*Aim*: Rewrite the entries starting at the line that contains "At what coordinates" and ending at the end of the entries, with "serial number" changed to "part number" and everything else unchanged. Leave the pictures out of your answer.

*Extracted material*:
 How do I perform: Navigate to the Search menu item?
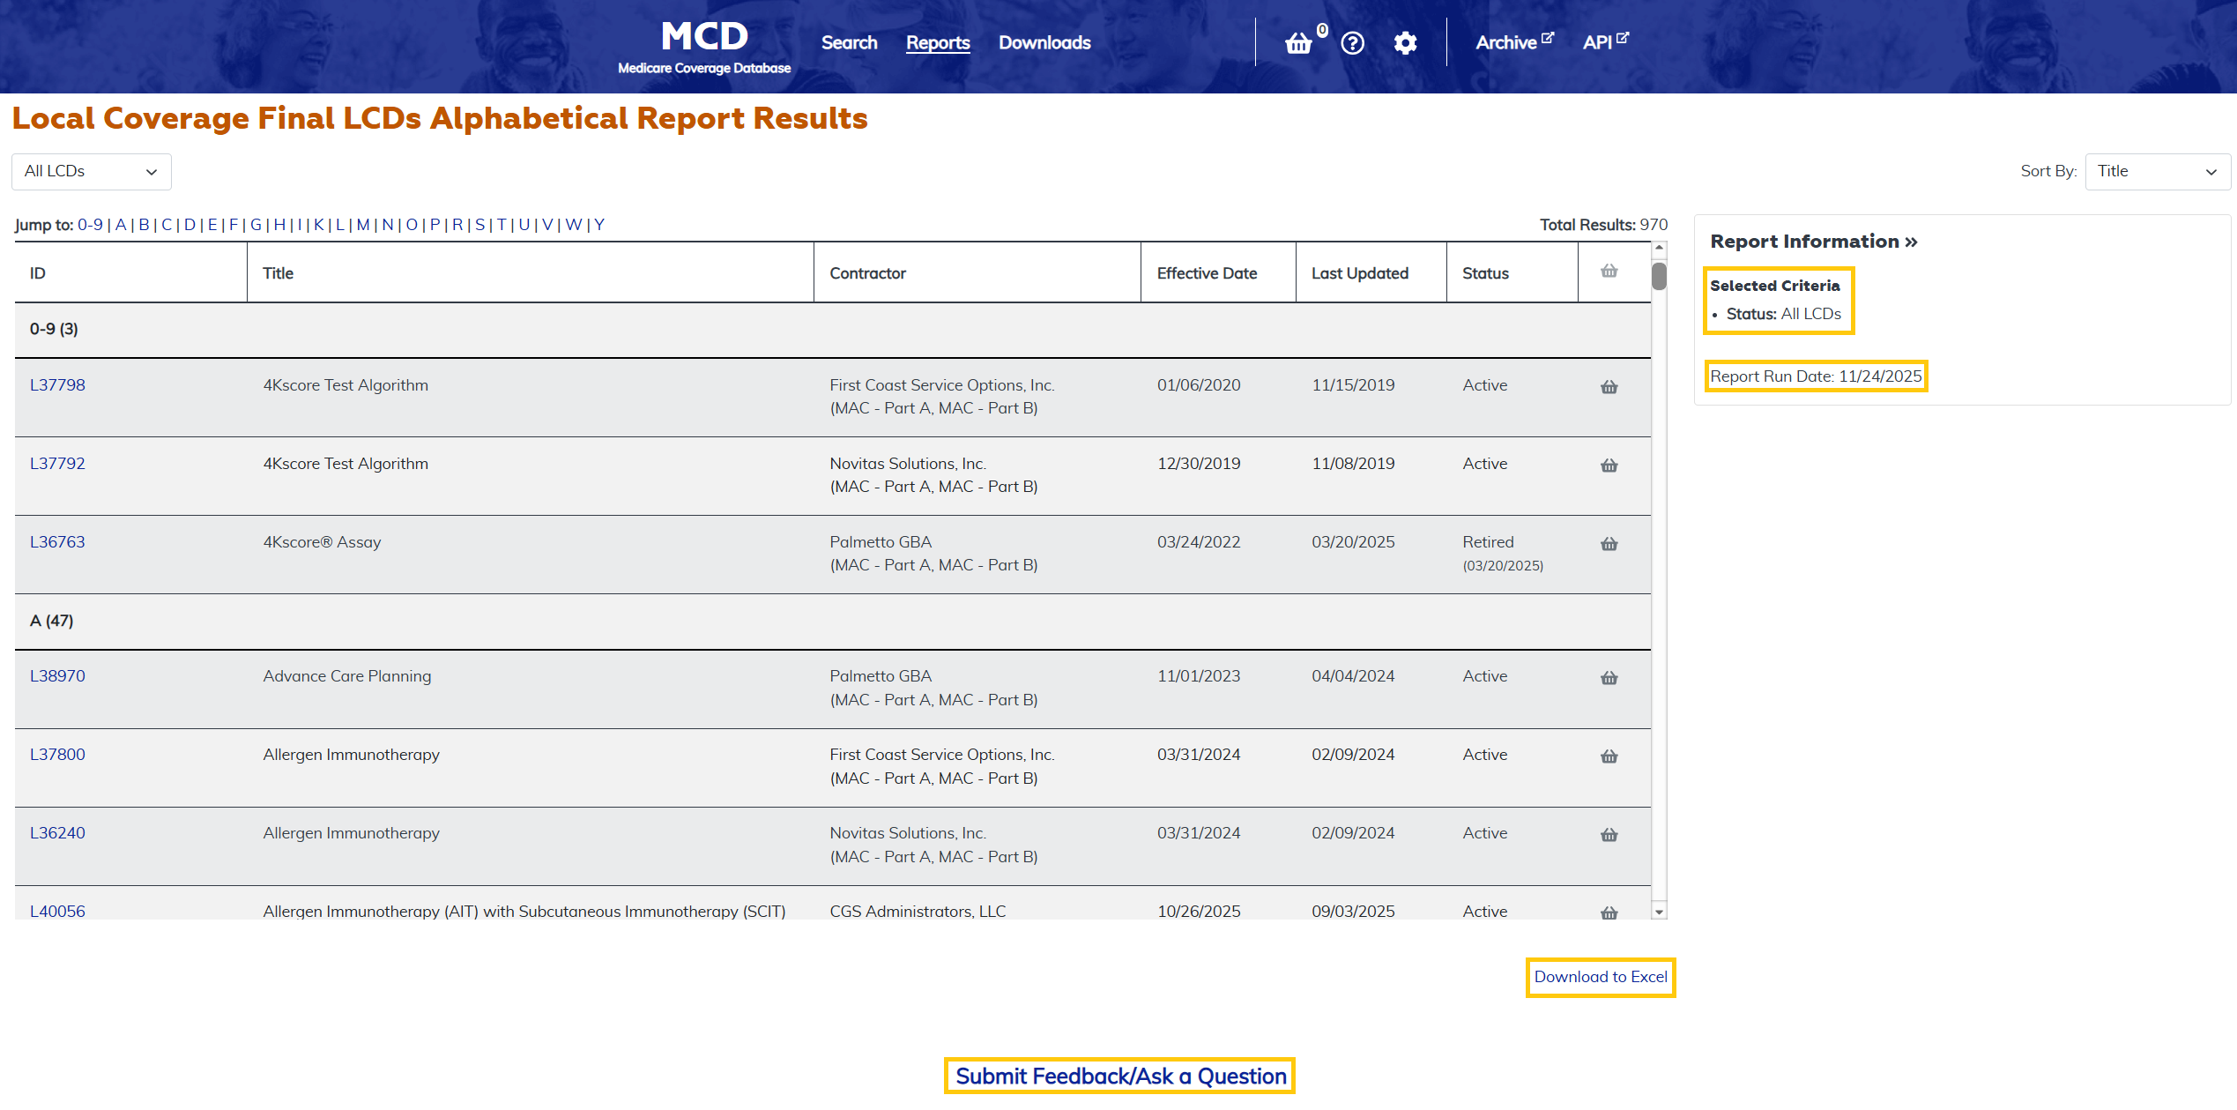click(x=848, y=42)
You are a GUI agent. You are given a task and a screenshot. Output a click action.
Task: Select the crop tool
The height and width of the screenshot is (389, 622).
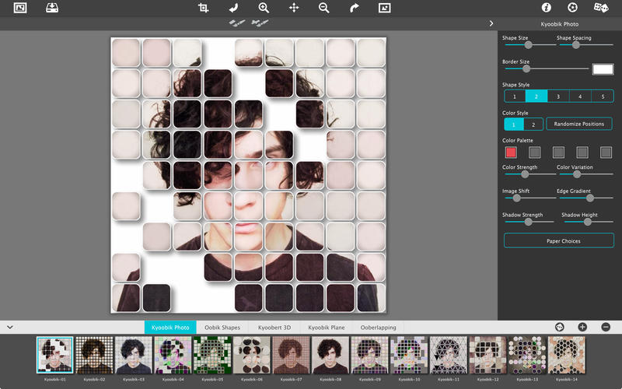[203, 8]
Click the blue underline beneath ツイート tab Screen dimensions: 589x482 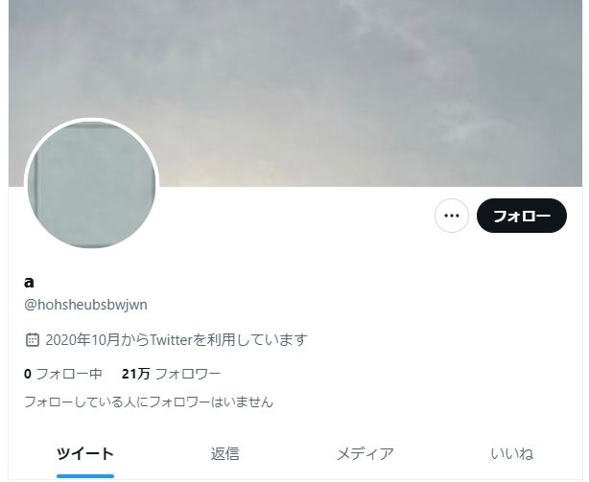pos(85,476)
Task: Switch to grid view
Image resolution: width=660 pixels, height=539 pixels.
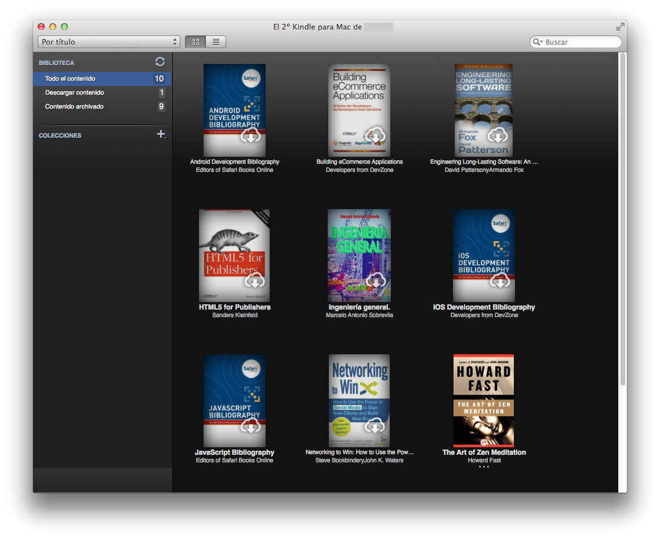Action: tap(195, 42)
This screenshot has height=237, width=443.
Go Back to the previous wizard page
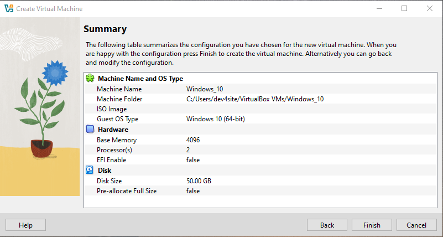[327, 225]
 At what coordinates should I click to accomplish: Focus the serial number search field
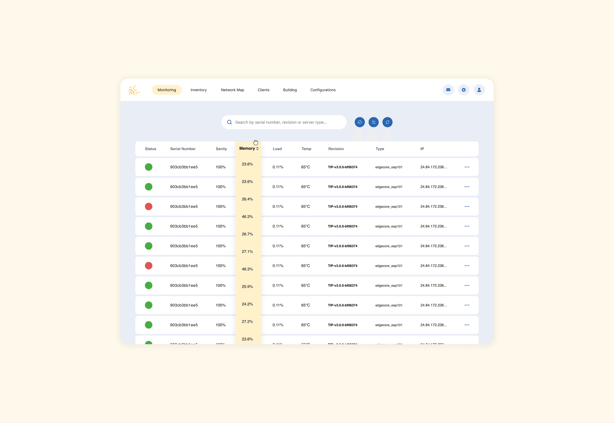286,122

*Response to this exercise*:
 At what coordinates should I click to accomplish: Focus the part number search field
286,122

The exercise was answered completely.